Un autre paramètre à considérer et qui modulera la précédente règle est celui de la forme de l'arcade à restaurer : plus celle-ci est large, plus les implants antérieurs seront alignés et, par conséquent, plus l'extension devra être courte. Une erreur d'appréciation peut avoir des conséquences fâcheuses (fig. 45). À l'inverse, une arcade étroite (fig. 46) favorisera une extension plus importante. Enfin, la nature de l'arcade antagoniste (fixe ou amovible) sera aussi à considérer.

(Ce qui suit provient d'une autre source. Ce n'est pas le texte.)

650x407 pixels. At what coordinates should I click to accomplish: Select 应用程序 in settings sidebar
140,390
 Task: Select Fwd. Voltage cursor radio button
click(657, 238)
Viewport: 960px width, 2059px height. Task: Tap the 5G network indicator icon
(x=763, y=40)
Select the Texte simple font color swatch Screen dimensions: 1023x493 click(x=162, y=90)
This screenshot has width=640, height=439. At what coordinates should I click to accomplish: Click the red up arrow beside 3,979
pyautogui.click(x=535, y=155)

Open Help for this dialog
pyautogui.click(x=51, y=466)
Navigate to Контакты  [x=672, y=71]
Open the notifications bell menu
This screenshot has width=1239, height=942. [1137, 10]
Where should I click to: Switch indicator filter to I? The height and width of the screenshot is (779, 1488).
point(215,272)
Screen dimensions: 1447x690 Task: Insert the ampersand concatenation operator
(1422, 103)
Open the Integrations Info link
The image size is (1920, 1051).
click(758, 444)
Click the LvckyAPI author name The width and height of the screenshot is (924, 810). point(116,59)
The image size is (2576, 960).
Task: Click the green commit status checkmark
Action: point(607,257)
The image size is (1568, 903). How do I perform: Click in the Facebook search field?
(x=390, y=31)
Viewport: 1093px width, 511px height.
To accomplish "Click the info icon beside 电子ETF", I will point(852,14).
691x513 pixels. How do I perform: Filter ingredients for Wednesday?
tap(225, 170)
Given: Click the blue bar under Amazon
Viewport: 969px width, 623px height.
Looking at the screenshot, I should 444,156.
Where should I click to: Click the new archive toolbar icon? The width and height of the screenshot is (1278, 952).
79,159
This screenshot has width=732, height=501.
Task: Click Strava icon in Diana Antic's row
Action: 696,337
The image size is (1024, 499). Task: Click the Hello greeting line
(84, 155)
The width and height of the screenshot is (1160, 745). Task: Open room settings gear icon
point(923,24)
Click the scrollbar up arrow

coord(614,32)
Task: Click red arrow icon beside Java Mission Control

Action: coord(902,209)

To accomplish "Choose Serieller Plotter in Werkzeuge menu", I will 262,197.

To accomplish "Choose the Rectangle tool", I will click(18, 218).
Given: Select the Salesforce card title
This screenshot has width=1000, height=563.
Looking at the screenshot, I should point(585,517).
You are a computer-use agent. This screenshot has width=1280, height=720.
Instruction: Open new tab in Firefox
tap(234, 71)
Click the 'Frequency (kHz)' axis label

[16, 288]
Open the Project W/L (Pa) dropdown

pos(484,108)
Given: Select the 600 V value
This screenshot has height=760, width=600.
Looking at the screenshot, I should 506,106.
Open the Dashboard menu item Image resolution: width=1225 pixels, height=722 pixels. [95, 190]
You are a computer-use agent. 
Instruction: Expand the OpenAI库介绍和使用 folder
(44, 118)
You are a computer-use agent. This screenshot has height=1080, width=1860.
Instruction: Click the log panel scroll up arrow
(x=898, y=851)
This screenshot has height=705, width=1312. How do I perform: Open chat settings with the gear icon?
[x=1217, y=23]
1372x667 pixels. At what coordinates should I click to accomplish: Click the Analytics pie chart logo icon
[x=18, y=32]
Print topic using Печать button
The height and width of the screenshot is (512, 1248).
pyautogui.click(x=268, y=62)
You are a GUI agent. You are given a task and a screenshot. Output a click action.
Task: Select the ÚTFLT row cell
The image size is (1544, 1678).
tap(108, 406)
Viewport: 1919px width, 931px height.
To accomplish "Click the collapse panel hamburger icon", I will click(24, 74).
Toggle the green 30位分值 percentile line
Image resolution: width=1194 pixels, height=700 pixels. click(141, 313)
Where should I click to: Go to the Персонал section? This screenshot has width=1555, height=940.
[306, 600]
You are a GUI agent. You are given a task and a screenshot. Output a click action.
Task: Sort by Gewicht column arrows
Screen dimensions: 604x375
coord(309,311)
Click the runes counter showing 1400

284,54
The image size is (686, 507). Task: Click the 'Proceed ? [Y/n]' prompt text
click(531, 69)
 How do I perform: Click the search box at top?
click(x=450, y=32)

L'association d'une arcade étroite opposée à une prothèse amovible totale reste l'idéal.

Objectif no 4

Lors de la mise en place clinique, compenser pour mieux maintenir la fonction occlusale ?

Quelles sont les solutions cliniques possibles pour mieux répondre à cet objectif ?

Adapter la technique d'ajustement occlusal ?

Lorsque des dents naturelles ou prothétiques coexistent avec des restaurations implantaires, il faut compenser les mobilités physiologiques différentes et tenir compte, à terme, de l'intrusion des dents naturelles. Il est recommandé de réaliser les ajustements occlusaux d'abord avec les arcades antagonistes en léger contact (contacts égaux et simultanés sur les dents naturelles) puis en serrement forcé (obtention des contacts sur les prothèses implantaires) (fig. 47 à 49). Dans des situations cliniques totalement implanto-portées, l'ajustement occlusal se fait de la même manière qu'en denture naturelle.

Mettre les implants en sous-occlusion ?

Cette option n'est pas à retenir. Mettre en sous-occlusion les contacts afin de « soulager » une prothèse implantaire des forces exercées, c'est cautionner l'idée qu'il faille protéger à tout prix les implants au détriment d'un autre élément de l'appareil manducateur (articulations temporo-mandibulaires ou dents). La solution implantaire est une garantie de conserver une dimension verticale d'occlusion stable par rapport à une prothèse amovible, ce qui a pour effet de limiter la compression au niveau des articulations temporo-mandibulaires. Dans le cas présenté ici, l'absence de contacts dans le secteur 20 implanto-porté est en contradiction avec l'indication thérapeutique de soulager la maladie dégénérative des articulations temporo-mandibulaires bien observable sur la radiographie panoramique (fig. 50 à 52). Les modélisations in vitro et les études in vivo montrent que les implants ont une grande capacité de résistance mécanique. Les fractures sont rares. Par ailleurs, si les dents antagonistes aux implants sont naturelles, la sous-occlusion sera vite compensée par leur égression.

Adapter aux implants un concept occlusal personnalisé ?

Aucune étude scientifique ne justifie l'utilisation d'un concept occlusal plutôt qu'un autre. Il est de règle d'appliquer les mêmes concepts que pour la restauration sur dents naturelles. L'organisation d'un guidage antérieur préserve les dents postérieures d'un excès de forces transversales en favorisant une orientation plus axiale des contacts occlusaux. En fonction de la nature de l'arcade antagoniste (dentée, implanto-portée ou prothèse amovible), il convient de ménager la situation la moins stable. Par exemple, lorsqu'une prothèse amovible totale est opposée à une prothèse implantaire (fig. 53), l'occlusion doit être réglée de manière bilatéralement équilibrée.

Protéger la restauration clinique par une orthèse occlusale ?

C'est indispensable à l'évidence.

Conclusion

L'absence d'études prospectives, rétrospectives ou épidémiologiques concernant un possible rapport de cause à effet entre bruxisme, parafonctions et échecs implantaires ne permet pas de conclure à une contre-indication certaine et absolue. Il faut donc anticiper au maximum les problèmes potentiels à défaut de pouvoir en circonscrire totalement les conséquences. En pratique, un suivi régulier du patient s'impose.